### Your goal
Beginning with the line containing "The width and" and ending at the last line of the records, transcribe each line exactly. Do not include pictures.
*** Task inputs ***
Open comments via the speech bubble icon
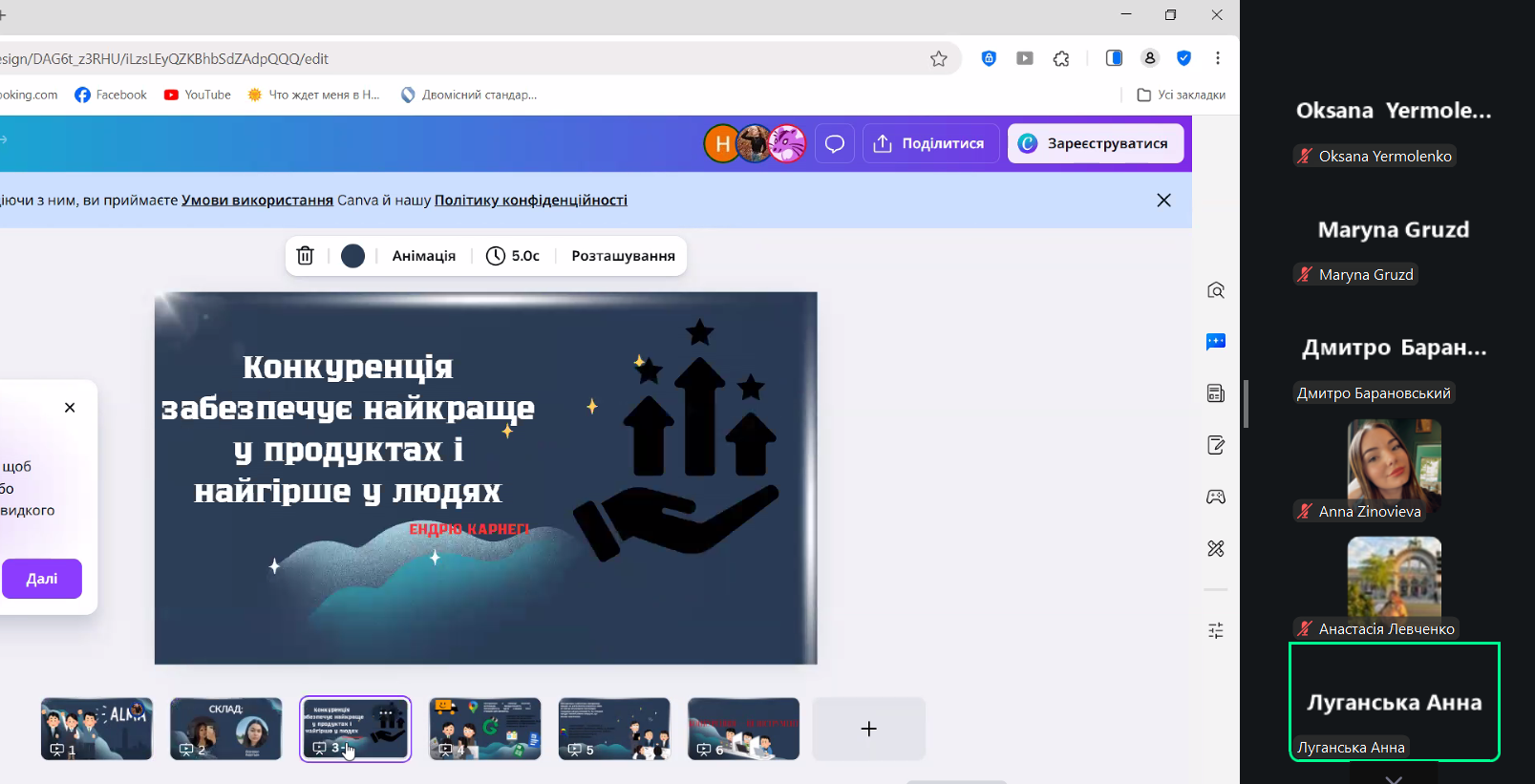 click(834, 143)

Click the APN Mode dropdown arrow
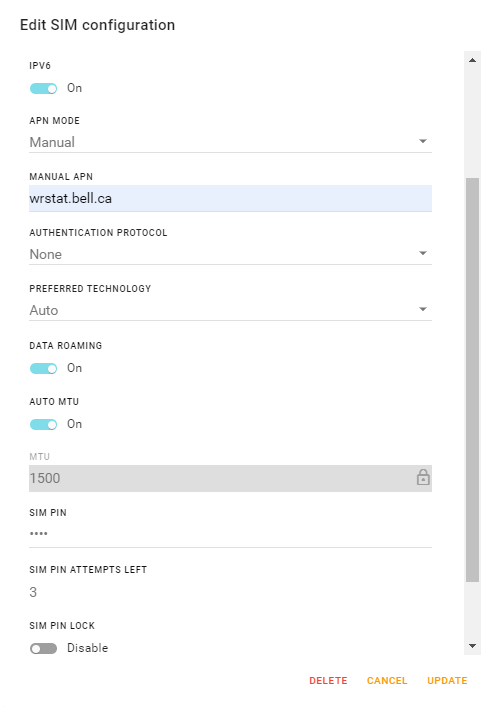[x=423, y=141]
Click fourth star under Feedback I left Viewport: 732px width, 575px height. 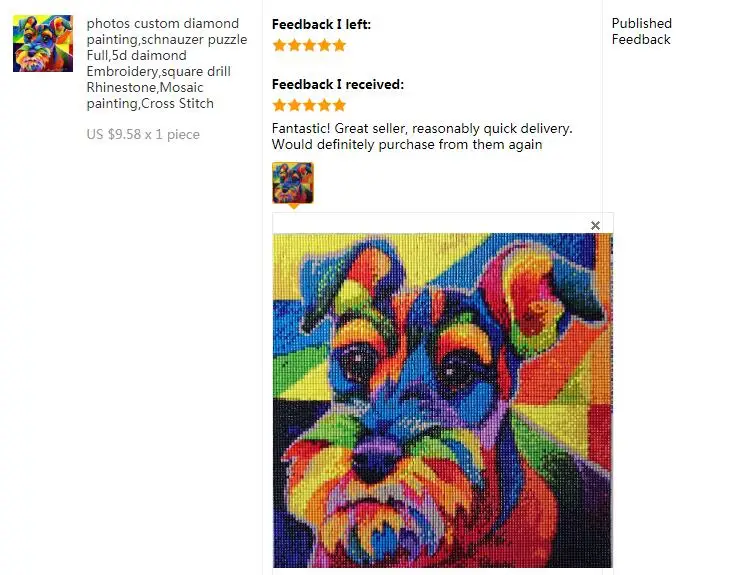324,45
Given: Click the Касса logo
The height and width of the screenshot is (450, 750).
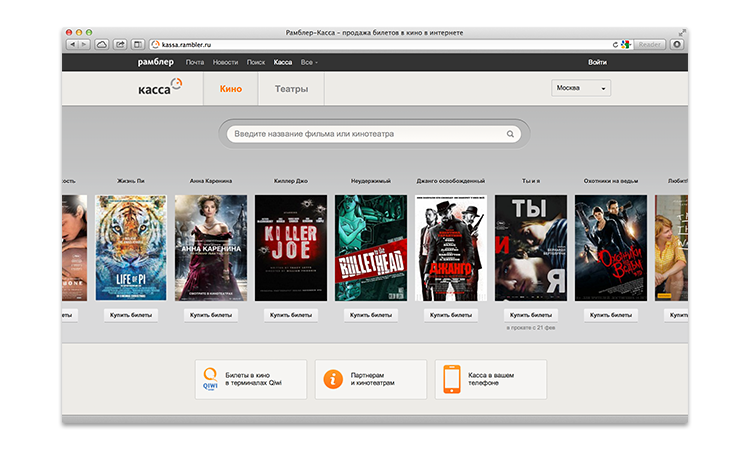Looking at the screenshot, I should pos(160,88).
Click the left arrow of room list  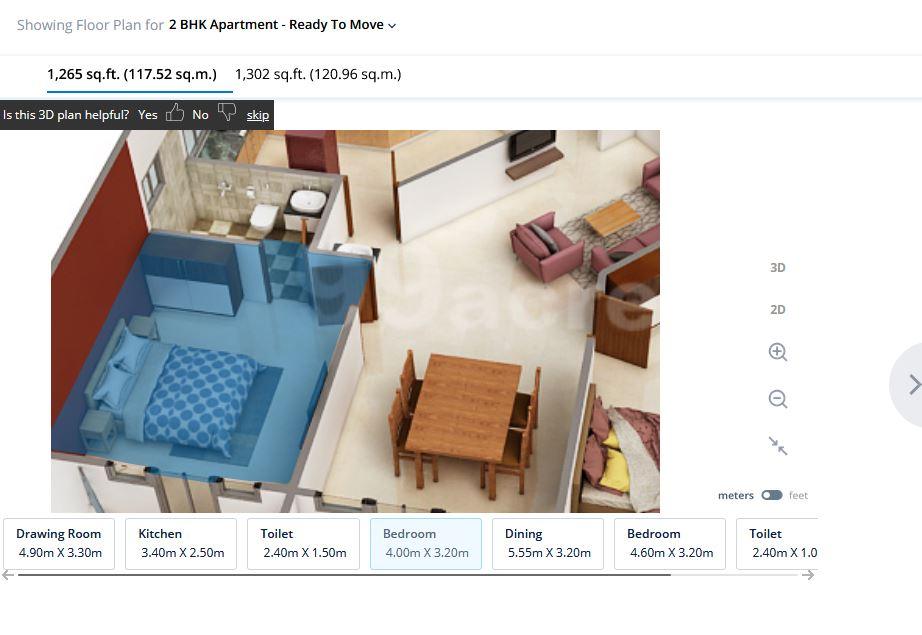pyautogui.click(x=8, y=575)
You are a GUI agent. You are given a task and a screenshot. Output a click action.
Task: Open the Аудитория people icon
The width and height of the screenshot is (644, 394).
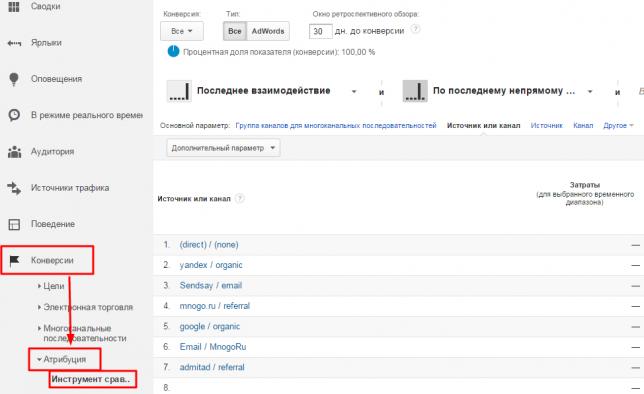coord(14,152)
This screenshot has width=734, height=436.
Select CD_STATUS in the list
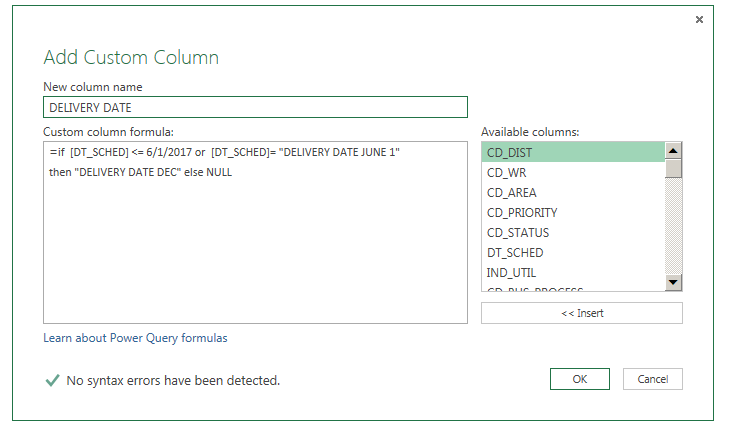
*** End of Task inputs ***
### Output below
The width and height of the screenshot is (644, 394).
coord(14,152)
This screenshot has width=734, height=436.
Select CD_STATUS in the list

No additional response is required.